START Information shown
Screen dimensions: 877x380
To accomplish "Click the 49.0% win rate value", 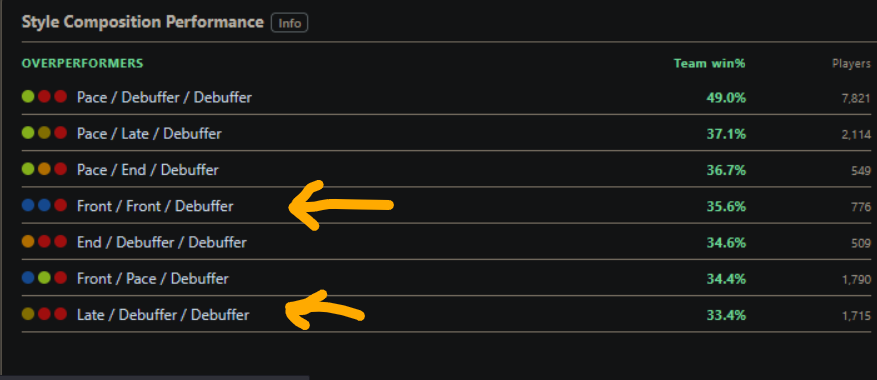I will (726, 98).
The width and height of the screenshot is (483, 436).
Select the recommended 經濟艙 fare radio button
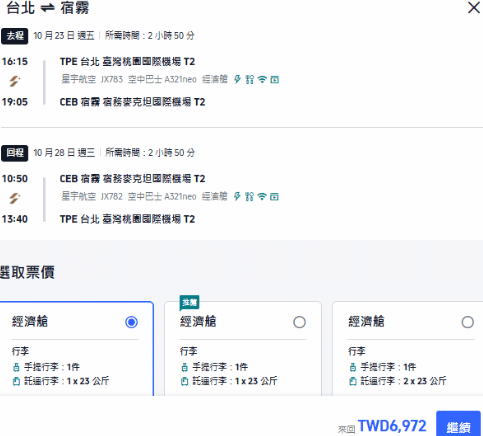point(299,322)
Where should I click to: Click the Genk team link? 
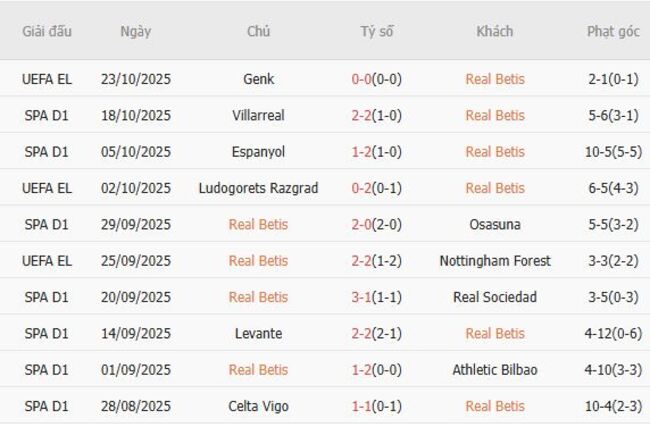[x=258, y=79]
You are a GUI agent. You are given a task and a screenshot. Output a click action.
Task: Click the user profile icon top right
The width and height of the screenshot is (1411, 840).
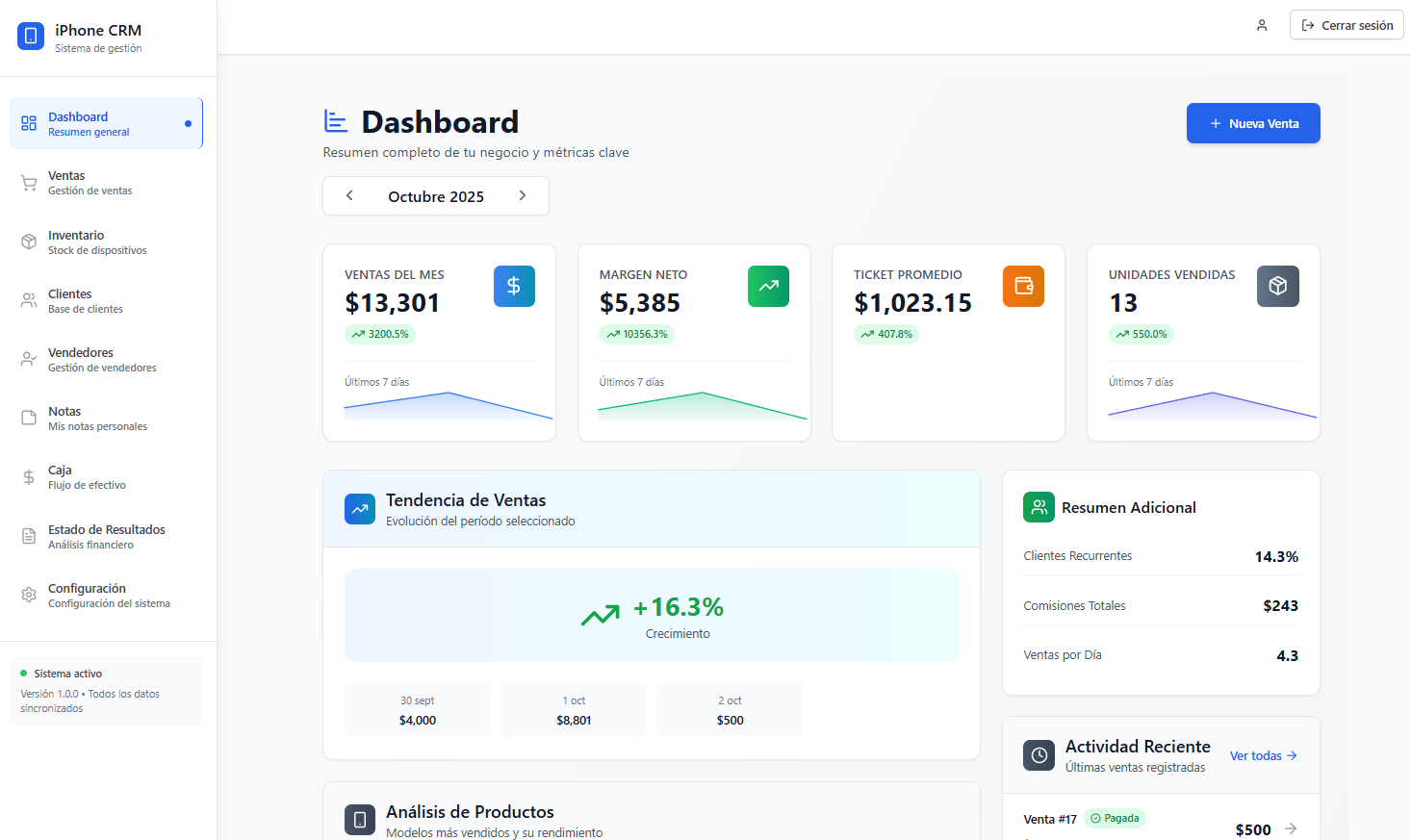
END Information shown
No pictures belong in the copy: reproduce exactly the lines above from the one that contains "Select the recommended 經濟艙 fare radio button" through the last line of the entries.

Select the recommended 經濟艙 fare radio button
point(299,322)
Where should I click to: Click the Genk team link? 
[x=258, y=79]
You are a GUI agent. You are given a task and a screenshot. Output a click action.
Task: Click the user profile icon top right
The width and height of the screenshot is (1411, 840).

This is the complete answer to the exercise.